Sport wants more than just revenue from TV. It also wants exposure, because otherwise it will end up dying on its feet. Boxing makes the point. Which fight attracted the biggest audience in 1997? Prince Naseem, Evander Holyfield or Lennox Lewis? No. It was the almost unheard of Paul Jones fighting for the Commonwealth middleweight title. The reason? His fight was shown on BBC. What's more, with more than 2.5 million viewers it pulled three times as big an audience as the next most popular fight.

"Boxing is a natural for satellite TV," says Barwick. "There are long lead times and you can create a lot of advance interest. But if boxing was to end up solely on satellite, it would be in danger of becoming a niche sport."

Which is exactly what some insiders predict may happen to cricket if Sky gets its hands on live home Test matches.

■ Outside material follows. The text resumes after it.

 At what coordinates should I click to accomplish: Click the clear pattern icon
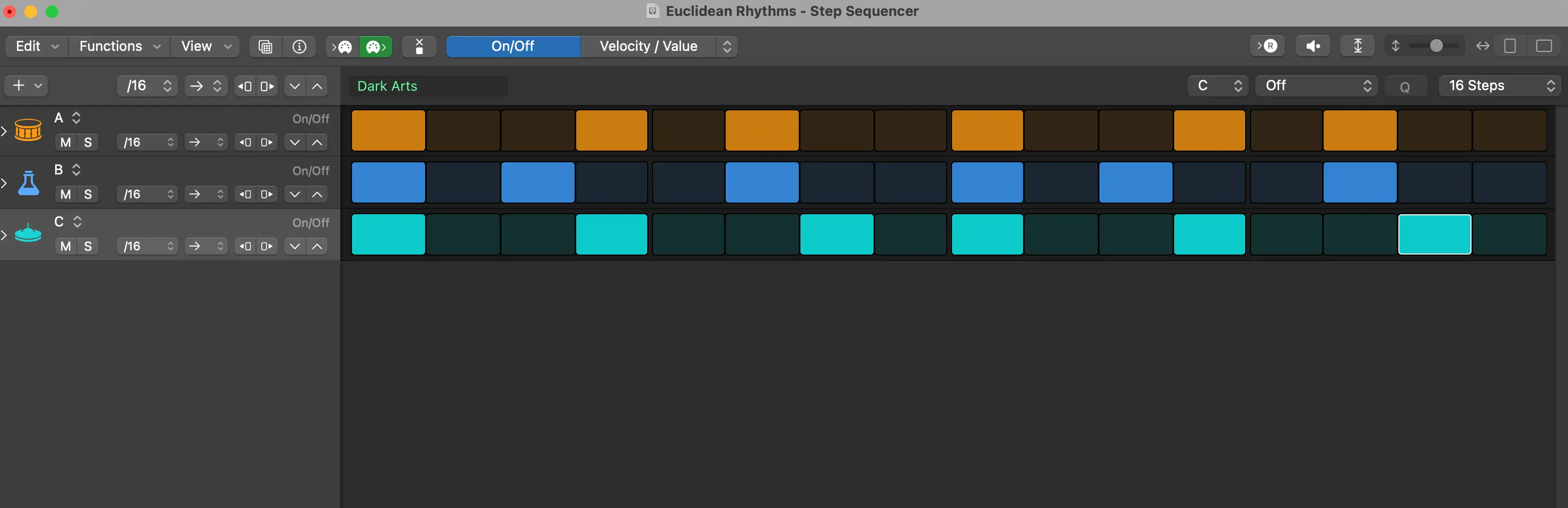pos(419,46)
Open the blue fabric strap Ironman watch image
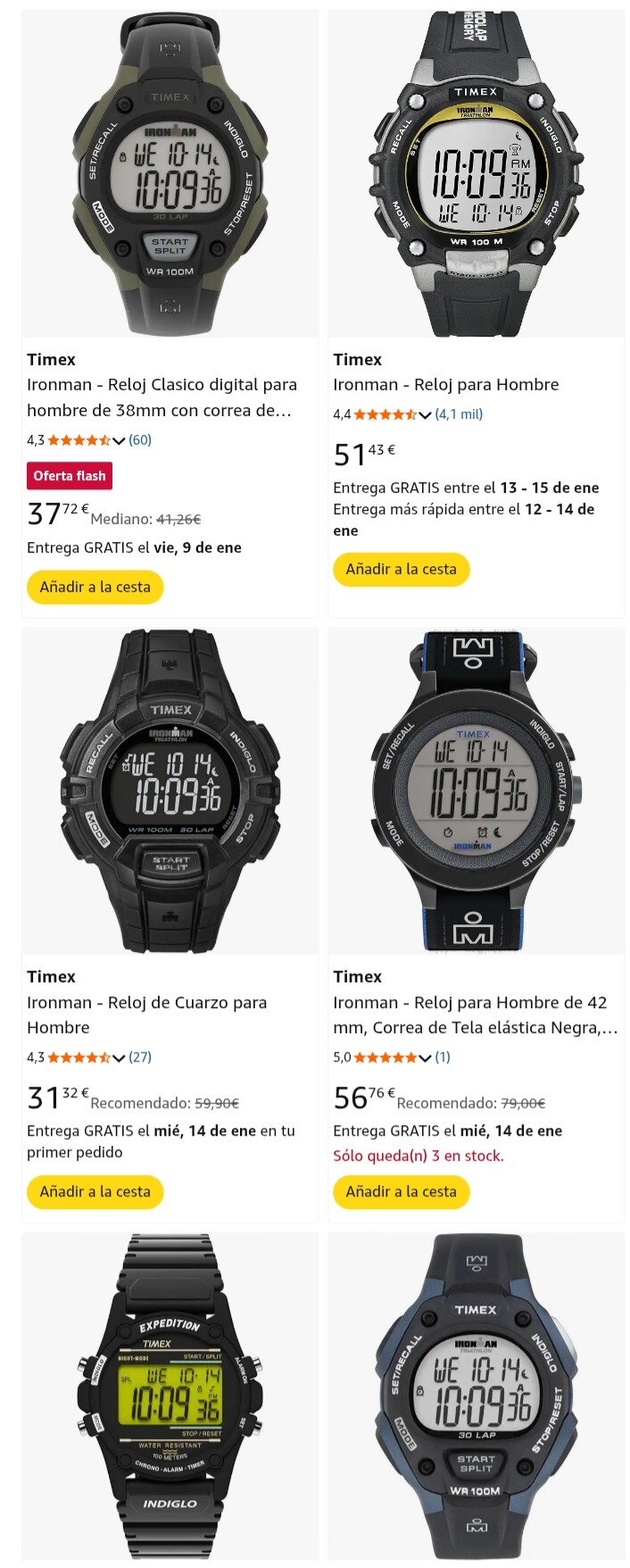630x1568 pixels. (x=476, y=791)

Because all those who currently watch on terrestrial TV won't immediately rush out and buy a dish and a significant proportion of the audience will be lost. At least in the short term. The gamble for Sky, and indeed sports administrators, is whether satellite can buy up sufficient TV rights to force those reluctant to pay for their pleasures into doing so.

Sky has made its intentions plain from the start, and ITV has signalled its response with its narrow focus on key sports. The BBC has yet to come up with a coherent strategy and it is going to have to think of more challenging ways of filling its schedules than Auntie's Sporting Bloomers, endless quiz shows and On Side, if it wants to retain both its audience and its highly skilled caucus of commentators, presenters and technicians.

Furthermore, both ITV and Sky have weapons in reserve. ITV is launching a new digital channel next year, provisionally called ITV2, in which sport will feature prominently. Sky has the right to charge pay-per-view for some football games, though it hasn't quite had the nerve to enforce this yet. Just what the BBC can come up with may well determine whether it is a sporting spent force.